Please transcribe only the lines from the one holding "971x700 pixels." through the final line of the data, both included, with no pictures.

Stored data entries:
[Start of section]

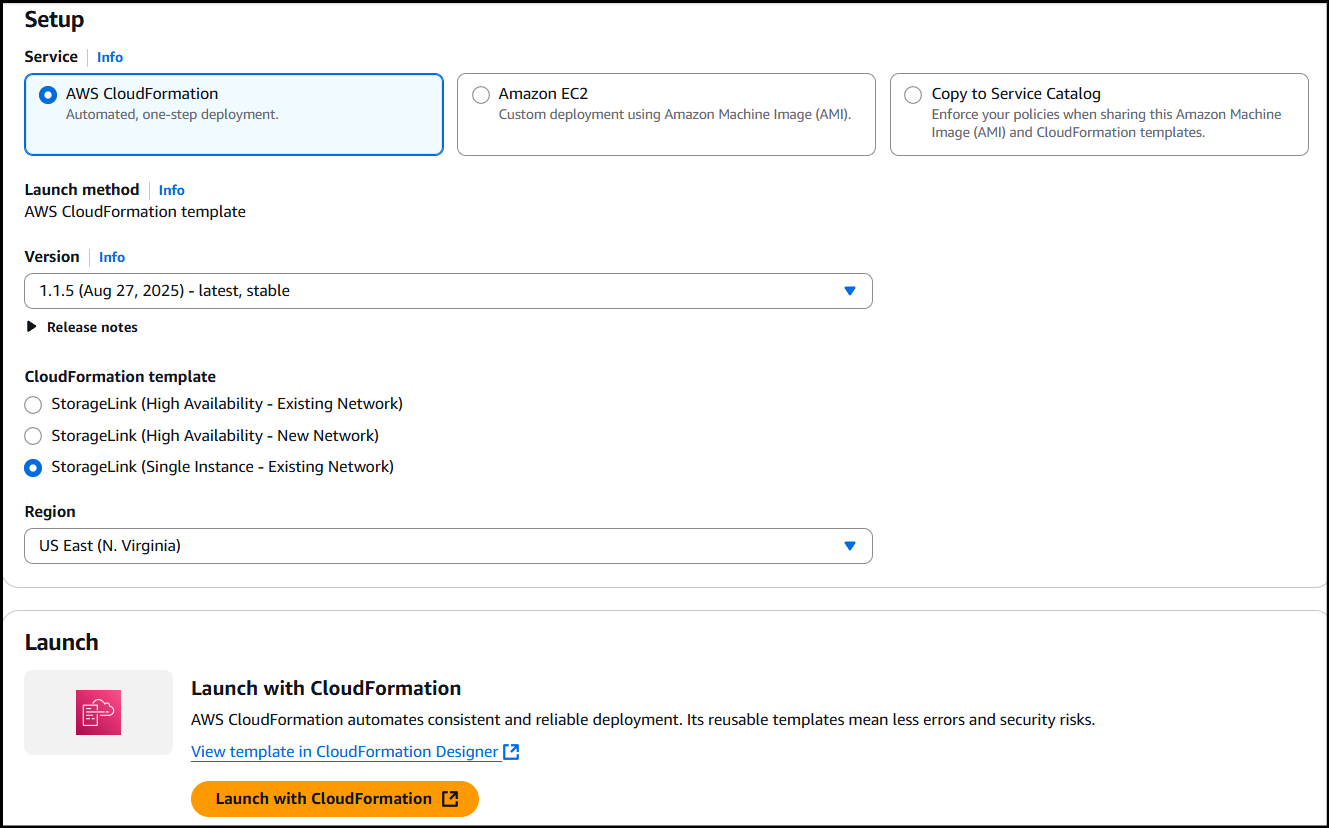
Task: Open View template in CloudFormation Designer
Action: [344, 752]
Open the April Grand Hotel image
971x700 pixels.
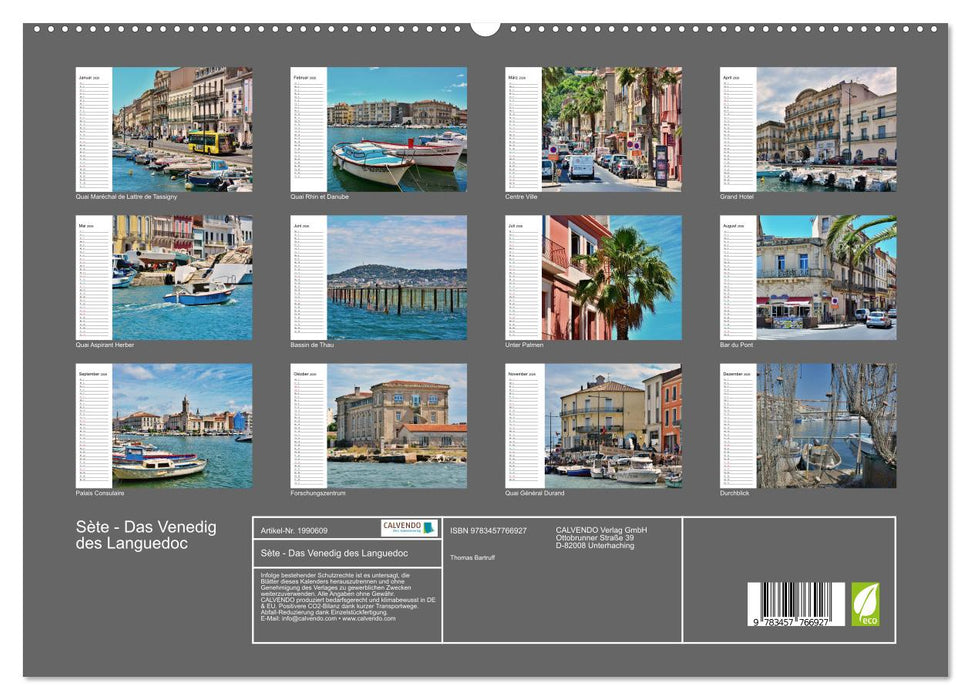pos(805,130)
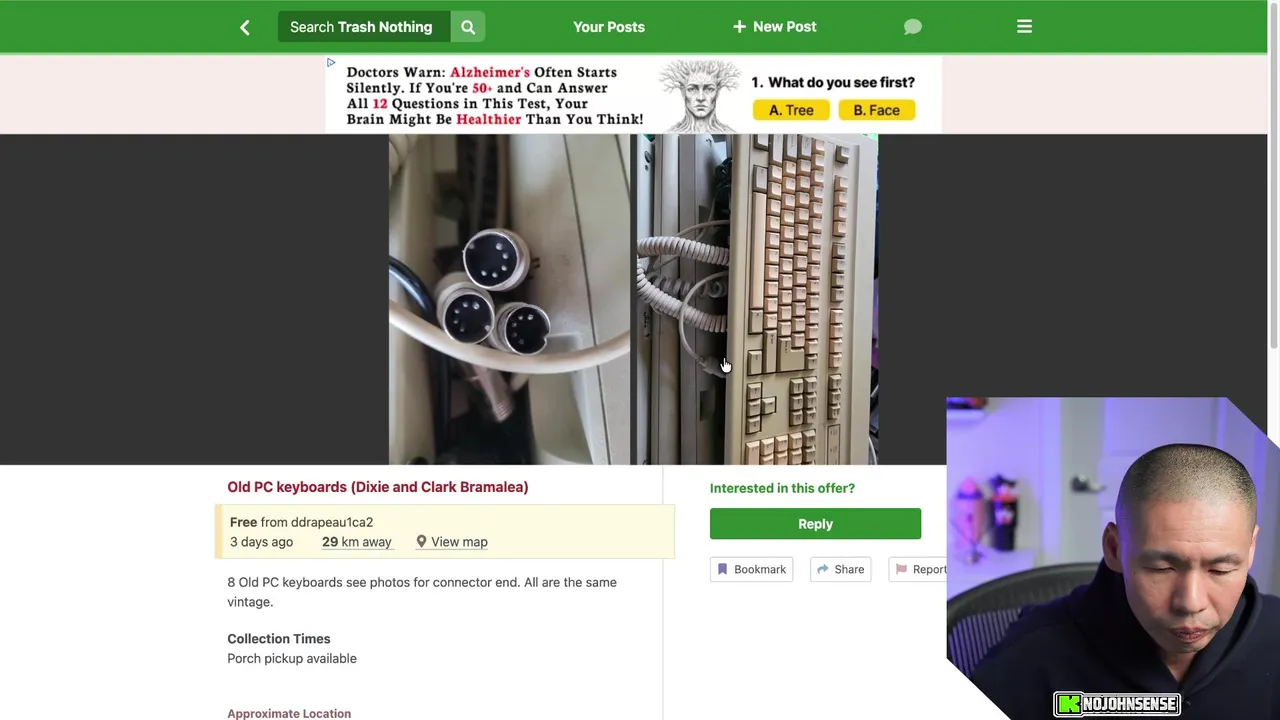Open the View map link
Screen dimensions: 1280x720
(x=459, y=542)
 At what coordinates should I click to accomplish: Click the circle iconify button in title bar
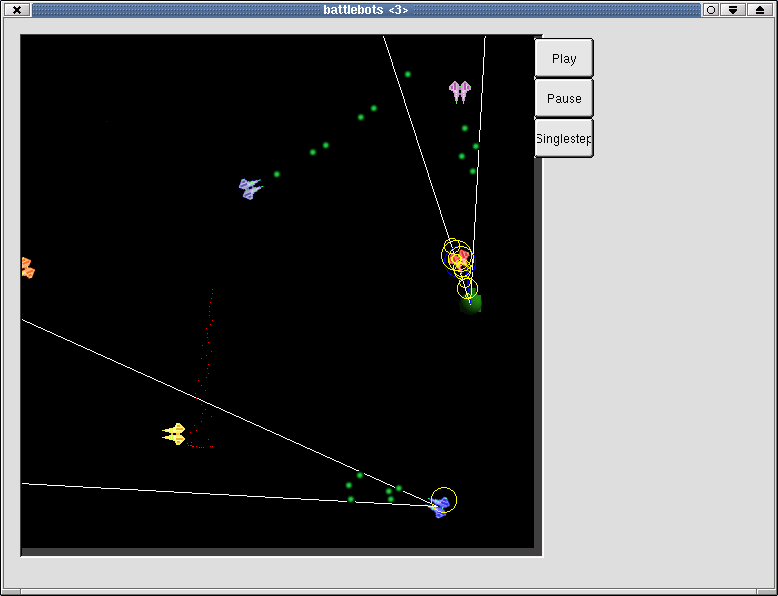coord(711,10)
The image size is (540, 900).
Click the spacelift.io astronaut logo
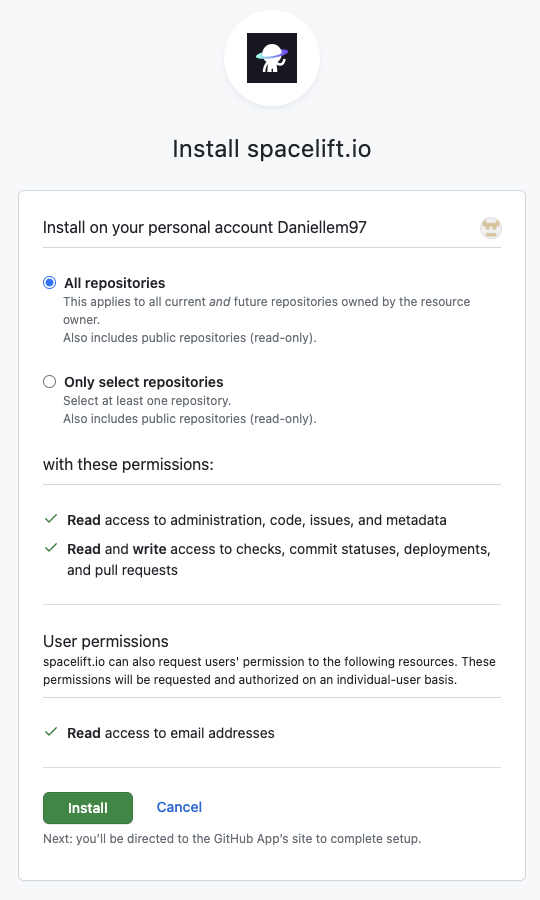click(x=271, y=58)
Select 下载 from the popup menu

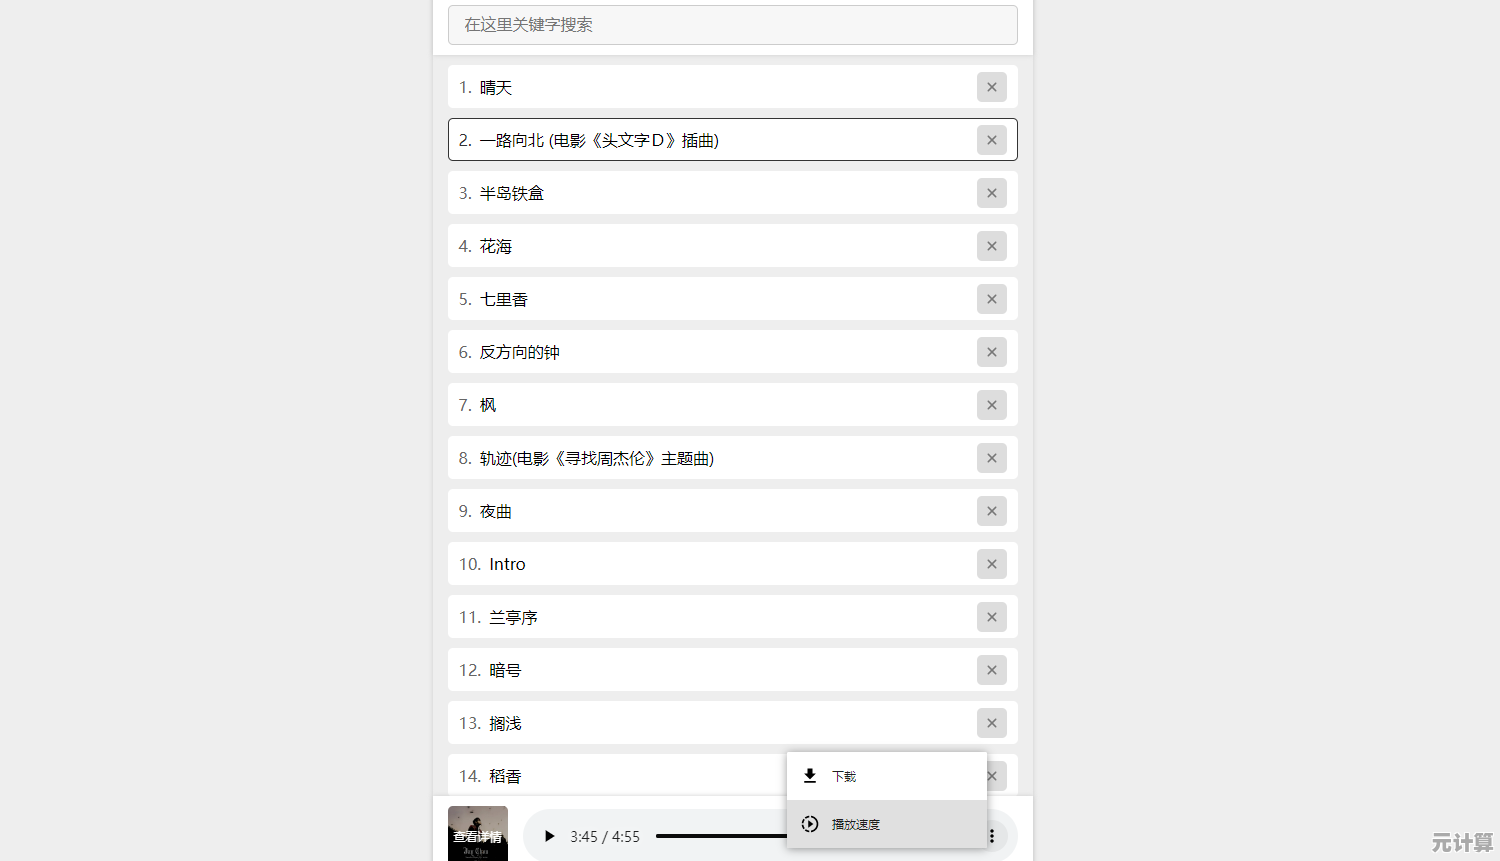887,776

[End of section]

--- Task response ---
971x700 pixels.
pos(805,130)
Open the View map link
Screen dimensions: 1280x720
(x=459, y=542)
 At what coordinates should I click to accomplish: Click the circle iconify button in title bar
coord(711,10)
The image size is (540, 900).
Click the spacelift.io astronaut logo
click(x=271, y=58)
Select 下载 from the popup menu

887,776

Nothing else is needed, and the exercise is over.